Jadi, sudah jelas sekali bahwa orang yang sakit kusta tersebut dikucilkan oleh masyarakat
dan pada titik yang sangat rendah. Tapi, Markus menuliskan bahwa orang yang sakit kusta itu
memohon pada Yesus pada ayat 40, yang dikatakan adalah, "Kalau Engkau mau, Engkau
dapat mentahirkan aku." Dengan kalimat itu saja kita mengetahui kalau orang yang sakit
kusta tersebut mempercayai Yesus untuk menyembuhkan dirinya. Dalam kesengsaraannya
dan kesulitannya, dia masih mengakui kalau Yesus itu betul-betul messiah yang diutus oleh
Tuhan sendiri. Orang yang sakit kusta ini mengakui kuasa Yesus dan juga kedaulatan Yesus,
dirinya akan sembuh atau tidak tergantung pada keinginan Yesus.
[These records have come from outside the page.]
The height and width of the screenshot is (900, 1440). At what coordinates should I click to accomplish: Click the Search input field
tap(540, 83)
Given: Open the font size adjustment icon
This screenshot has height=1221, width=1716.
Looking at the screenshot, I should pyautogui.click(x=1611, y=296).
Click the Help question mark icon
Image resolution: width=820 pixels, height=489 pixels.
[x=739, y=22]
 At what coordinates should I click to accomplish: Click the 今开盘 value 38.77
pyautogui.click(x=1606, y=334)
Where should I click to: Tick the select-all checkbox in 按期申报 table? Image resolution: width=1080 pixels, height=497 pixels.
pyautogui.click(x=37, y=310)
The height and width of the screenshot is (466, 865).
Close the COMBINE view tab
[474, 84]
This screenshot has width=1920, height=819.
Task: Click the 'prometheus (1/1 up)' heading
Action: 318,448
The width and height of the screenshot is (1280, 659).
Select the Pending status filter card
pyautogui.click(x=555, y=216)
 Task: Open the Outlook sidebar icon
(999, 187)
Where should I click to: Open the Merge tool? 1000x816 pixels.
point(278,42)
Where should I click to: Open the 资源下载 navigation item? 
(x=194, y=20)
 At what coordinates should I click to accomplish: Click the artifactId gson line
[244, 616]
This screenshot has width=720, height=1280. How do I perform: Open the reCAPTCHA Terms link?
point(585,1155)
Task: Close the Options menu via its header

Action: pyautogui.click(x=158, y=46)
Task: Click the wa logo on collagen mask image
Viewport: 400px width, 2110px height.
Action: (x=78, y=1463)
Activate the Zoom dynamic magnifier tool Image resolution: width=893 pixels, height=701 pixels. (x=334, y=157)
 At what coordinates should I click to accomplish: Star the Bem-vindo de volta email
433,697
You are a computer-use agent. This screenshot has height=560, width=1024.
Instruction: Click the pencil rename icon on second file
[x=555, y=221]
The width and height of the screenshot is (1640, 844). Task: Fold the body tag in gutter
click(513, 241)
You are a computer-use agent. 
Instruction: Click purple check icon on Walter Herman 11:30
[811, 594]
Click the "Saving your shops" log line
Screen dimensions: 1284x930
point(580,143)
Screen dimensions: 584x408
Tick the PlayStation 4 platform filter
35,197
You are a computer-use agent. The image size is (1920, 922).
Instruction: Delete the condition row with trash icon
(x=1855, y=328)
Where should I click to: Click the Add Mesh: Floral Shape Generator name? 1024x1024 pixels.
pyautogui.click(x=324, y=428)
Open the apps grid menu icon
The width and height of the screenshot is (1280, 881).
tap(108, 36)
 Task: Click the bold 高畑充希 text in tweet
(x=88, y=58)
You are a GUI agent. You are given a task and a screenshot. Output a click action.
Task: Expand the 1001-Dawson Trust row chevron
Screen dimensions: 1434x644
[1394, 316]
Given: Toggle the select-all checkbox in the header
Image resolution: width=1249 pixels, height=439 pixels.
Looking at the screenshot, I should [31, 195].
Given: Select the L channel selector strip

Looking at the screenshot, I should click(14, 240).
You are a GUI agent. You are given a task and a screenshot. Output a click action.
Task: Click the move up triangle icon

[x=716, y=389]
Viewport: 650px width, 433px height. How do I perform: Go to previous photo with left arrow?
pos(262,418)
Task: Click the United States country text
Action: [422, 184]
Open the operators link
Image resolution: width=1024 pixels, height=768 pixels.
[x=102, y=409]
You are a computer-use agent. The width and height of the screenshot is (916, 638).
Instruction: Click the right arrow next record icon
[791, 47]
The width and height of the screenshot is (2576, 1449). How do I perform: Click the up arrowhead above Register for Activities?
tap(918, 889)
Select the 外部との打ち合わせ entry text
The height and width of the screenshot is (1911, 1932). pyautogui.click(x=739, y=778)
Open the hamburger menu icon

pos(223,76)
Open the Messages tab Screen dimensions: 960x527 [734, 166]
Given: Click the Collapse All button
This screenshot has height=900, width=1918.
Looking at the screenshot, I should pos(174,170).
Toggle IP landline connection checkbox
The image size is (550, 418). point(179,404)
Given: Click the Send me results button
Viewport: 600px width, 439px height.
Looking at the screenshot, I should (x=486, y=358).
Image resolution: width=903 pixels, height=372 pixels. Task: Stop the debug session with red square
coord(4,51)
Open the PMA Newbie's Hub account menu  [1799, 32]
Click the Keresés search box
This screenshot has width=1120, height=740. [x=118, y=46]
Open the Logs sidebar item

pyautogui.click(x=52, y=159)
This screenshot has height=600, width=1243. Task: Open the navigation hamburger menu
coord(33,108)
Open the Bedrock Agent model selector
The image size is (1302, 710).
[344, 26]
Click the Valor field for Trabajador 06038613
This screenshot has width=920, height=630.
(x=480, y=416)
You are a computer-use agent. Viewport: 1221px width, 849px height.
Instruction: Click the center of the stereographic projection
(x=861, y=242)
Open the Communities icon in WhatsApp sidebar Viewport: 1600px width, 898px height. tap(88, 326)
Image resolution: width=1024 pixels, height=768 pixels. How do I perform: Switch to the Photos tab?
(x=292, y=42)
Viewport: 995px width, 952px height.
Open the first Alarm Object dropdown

Meskipun dia tahu kalau
Yesus tidak berutang apa-apa kepadanya, orang yang sakit kusta tersebut tetap mendatangi
Yesus dengan berlutut dan memohon.

Tidak diragukan lagi kalau Yesus mempunyai kuasa untuk menyembuhkan berbagai
penyakit adalah salah satu dari mukjizat yang dilakukan-Nya. Dan perikop ini juga sangat
mempertegas kuasa yang dimiliki Yesus. Karakter Yesus yang sangat tulus dan baik hati ini
ditulis oleh Markus pada ayat 41, bahwa Yesus “tergerak hatinya”. Artinya, Yesus sangat
tersentuh pada orang yang sakit kusta itu karena belas kasih-Nya yang besar. Yesus tidak
memedulikan pendapat Masyarakat tentang penyakit kusta, bahkan Ia sampai mengindahkan
permohonan orang yang sakit kusta tersebut. Yesus sangat rendah hati karena pada ayat 44,
Yesus memperingatkan orang itu untuk tidak memberitahukan hal itu kepada siapapun.

Jadi, dalam Injil Markus 1:40-45 kita sebagai anak Allah harus ingat kalau Tuhan itu tidak
akan pergi kemana-mana dari kita, Tuhan akan selalu di sisi kita. Meskipun saat kita dalam
kesulitan, kita tetap mempercayai bahwa masa-masa tersebut merupakan rintangan yang
diberi Tuhan kepada kita dan dalam tangan-Nya, kita akan dihadiahkan dengan akhir yang
bahagia.

Bapak, ibu, dan saudara-saudari sekalian, untuk niat-niat kita kedepannya, alangkah
baiknya jika kita menguatkan iman dan kepercayaan yang penuh kepada Tuhan. Tidak hanya
saat masa kesulitan kita ingat Tuhan, tapi saat bahagia juga kita bersyukur kepada-Nya. Kita
sebagai anak Tuhan harus tetap rendah hati, karena Tuhan punya kuasa untuk mengabulkan
permohonan kita atau tidak. Jadi kita mengasihi Tuhan seperti Ia mengasihi kita.